The project has recently developed a new way to formalise patients’ control over their health data through the newly-launched H2O Patient Agreement. Patients who sign on to this agreement join the H2O patient network, allowing them to measure both their own health outcomes and control how their data is used for research.
“We have an alternative way to think of how to manage health data in the world of digital health, economy and research,” said Styliadou.
This digitalisation extends to how patients control and manage their data. The H2O app allows signatories to record their self-reported outcomes (e.g. quality of life, effects of medication) for their own use, to compare them with aggregated data from anonymous patients in similar situations, or to share the information with their healthcare provider.
Patients can also ask H2O to combine their self-reported outcomes and electronic health records from healthcare facilities, and allow their anonymised data to be shared with approved research institutions.
“Hugely empowering for the patient”
“On the one hand, it's hugely empowering for the patient,” said Styliadou. “On the other hand, it's potentially hugely empowering for research.” She explains that the healthcare ecosystem often suffers from having pockets of data that are difficult to combine because each database requires patient approval. However, if patients trust the organisations who oversee the research, they can allow data to be combined. This can really fuel research in life science.

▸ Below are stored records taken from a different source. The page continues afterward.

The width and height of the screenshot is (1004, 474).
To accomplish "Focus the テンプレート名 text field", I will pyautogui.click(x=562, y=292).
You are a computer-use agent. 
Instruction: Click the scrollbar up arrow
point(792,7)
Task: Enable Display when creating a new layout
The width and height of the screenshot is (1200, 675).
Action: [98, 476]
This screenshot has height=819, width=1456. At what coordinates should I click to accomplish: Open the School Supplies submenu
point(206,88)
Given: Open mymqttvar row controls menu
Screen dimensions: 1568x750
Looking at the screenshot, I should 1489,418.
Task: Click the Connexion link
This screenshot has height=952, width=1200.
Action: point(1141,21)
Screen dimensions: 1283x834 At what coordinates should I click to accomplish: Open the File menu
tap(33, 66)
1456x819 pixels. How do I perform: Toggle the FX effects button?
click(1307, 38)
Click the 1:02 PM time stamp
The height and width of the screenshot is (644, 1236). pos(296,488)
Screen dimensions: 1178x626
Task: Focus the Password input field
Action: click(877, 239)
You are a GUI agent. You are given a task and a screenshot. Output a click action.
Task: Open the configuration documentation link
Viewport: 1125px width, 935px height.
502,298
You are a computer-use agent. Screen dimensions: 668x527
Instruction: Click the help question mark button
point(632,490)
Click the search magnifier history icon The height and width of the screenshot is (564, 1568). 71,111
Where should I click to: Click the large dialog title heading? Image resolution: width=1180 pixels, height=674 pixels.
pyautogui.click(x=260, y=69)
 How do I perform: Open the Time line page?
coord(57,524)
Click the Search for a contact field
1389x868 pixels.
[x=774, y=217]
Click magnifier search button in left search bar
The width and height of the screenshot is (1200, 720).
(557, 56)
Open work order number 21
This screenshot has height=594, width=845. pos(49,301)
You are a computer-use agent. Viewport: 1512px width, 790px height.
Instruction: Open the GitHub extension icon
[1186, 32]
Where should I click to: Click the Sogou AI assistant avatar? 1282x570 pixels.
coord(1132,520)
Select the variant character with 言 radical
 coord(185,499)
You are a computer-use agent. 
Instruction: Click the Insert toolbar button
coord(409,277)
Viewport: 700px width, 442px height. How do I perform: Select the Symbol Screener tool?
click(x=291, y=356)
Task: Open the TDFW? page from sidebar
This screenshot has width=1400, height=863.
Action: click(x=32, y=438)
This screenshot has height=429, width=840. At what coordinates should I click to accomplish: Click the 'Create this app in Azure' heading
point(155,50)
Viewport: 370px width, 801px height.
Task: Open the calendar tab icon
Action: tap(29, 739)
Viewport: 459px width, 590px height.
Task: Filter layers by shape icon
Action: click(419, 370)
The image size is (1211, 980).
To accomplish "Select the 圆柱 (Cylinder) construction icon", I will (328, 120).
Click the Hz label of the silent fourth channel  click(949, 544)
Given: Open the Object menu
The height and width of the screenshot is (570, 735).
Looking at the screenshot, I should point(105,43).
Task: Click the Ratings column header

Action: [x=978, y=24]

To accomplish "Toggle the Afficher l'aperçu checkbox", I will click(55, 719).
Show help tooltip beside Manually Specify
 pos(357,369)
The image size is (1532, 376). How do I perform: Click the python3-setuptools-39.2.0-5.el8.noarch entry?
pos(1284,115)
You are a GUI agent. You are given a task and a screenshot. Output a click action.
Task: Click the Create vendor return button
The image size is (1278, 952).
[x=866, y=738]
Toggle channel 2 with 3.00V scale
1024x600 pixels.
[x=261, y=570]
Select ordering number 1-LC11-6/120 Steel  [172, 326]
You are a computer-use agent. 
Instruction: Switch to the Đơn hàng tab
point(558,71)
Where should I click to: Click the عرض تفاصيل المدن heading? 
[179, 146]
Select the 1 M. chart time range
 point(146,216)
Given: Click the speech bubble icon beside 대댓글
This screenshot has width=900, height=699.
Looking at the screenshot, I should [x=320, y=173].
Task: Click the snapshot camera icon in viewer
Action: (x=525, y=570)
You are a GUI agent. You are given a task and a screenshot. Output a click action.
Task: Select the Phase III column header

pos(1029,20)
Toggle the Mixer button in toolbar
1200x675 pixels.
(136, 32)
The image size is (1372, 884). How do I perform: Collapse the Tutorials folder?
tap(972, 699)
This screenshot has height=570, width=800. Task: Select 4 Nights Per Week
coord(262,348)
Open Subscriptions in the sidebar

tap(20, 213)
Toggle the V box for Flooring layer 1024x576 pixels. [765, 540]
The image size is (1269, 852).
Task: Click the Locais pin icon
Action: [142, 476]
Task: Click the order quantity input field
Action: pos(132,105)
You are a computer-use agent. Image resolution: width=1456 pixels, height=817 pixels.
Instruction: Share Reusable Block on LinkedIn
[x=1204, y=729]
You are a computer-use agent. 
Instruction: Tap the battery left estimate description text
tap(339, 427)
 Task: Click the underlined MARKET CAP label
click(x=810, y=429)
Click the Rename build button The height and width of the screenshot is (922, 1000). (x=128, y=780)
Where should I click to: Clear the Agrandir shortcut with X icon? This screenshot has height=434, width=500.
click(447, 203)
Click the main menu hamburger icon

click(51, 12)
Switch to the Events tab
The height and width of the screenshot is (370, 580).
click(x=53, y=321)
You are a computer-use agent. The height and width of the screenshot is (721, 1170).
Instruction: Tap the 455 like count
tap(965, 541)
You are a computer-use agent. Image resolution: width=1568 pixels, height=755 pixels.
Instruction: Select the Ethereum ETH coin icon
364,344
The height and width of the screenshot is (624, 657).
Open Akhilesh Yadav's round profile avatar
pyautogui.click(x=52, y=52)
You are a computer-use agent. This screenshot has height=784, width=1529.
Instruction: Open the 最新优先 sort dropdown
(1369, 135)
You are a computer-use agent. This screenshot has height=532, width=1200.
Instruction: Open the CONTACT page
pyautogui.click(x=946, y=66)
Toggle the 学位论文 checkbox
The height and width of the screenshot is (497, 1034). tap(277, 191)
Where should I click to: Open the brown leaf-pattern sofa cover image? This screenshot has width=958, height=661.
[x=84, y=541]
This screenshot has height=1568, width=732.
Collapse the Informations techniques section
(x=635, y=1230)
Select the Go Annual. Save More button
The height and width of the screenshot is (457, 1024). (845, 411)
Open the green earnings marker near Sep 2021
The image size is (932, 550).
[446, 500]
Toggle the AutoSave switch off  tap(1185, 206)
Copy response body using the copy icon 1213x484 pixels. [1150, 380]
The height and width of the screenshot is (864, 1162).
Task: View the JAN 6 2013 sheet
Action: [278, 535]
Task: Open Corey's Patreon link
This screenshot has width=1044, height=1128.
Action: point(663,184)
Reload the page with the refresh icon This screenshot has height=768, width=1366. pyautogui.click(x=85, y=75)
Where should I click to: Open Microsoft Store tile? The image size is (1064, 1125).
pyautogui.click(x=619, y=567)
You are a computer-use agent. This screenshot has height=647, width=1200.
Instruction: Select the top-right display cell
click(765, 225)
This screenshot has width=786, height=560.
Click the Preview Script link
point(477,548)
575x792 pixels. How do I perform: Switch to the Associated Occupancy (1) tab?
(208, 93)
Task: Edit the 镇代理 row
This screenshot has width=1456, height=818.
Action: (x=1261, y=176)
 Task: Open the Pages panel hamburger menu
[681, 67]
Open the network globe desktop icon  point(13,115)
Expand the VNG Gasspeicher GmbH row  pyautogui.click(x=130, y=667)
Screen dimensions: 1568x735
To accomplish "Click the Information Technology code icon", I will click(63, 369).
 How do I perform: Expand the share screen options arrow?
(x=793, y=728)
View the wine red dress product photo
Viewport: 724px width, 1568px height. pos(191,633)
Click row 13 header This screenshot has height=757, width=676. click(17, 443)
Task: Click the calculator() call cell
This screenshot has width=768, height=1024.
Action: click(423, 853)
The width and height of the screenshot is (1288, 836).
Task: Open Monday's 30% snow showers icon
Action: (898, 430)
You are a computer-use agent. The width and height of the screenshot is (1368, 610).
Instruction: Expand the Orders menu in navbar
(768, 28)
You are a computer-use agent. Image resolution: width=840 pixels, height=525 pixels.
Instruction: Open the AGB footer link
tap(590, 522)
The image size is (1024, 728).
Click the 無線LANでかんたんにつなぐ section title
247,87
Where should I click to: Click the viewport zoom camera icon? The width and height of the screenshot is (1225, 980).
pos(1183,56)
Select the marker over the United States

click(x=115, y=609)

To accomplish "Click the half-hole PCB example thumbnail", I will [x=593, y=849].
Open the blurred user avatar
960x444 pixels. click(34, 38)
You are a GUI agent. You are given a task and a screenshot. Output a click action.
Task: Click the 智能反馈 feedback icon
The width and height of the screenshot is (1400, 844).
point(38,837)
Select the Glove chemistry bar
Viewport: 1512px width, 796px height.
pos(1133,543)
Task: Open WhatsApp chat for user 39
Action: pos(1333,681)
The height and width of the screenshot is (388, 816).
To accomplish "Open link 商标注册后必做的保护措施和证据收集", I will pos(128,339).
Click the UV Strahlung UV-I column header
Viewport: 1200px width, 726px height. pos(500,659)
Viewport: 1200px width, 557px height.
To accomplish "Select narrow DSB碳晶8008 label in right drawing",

In the H2O patient network, patient data is anonymised and tracked. By making patients aware of when their data is used in research, they can choose to either opt out of the research via the app, or simply let the anonymous data be used. Even if one person opts out from their data being used, the wider database can still be shared, allowing researchers to use a larger range of anonymised medical data in their research.
Benefits for healthcare, for other patients, and themselves
“Patients will agree to share their data for research, if they see the benefit for healthcare, for other patients and for themselves”, said Tanja Stamm, professor of outcomes research at the Medical University of Vienna and public co-leader of the project.
The agreement comes almost three years into the project, during which the team had in-depth discussions with members of the H2O Patient Advisory Boards from all across Europe. These talks were vital when developing the agreement. The project has also set up ‘health outcomes observatories’ in Spain, the Netherlands, Austria and Germany to find how technology can both amplify patient voices and get new insights from data. A fifth observatory in Denmark is expected to launch soon.
“I think the patients are increasingly more enthusiastic about what we’re doing,” said Styliadou. “The more they see the type of work we’re doing, the more they realise the value that this can create, for them and for the healthcare system.”
The project is at the implementation phase for both the observatories and the patient agreement, though Styliadou says that she and the project partners view their goals in the long term.
“To me, success is to have all patients in Europe having the opportunity to be in control of their data, and monitor their outcomes in a way that allows them to have meaningful conversations with their healthcare providers,” she said. “When I see my mom and myself doing it, that is going to be – for me – a success.”
H2O is supported by the Innovative Medicines Initiative, a partnership between the European Union and the European pharmaceutical industry.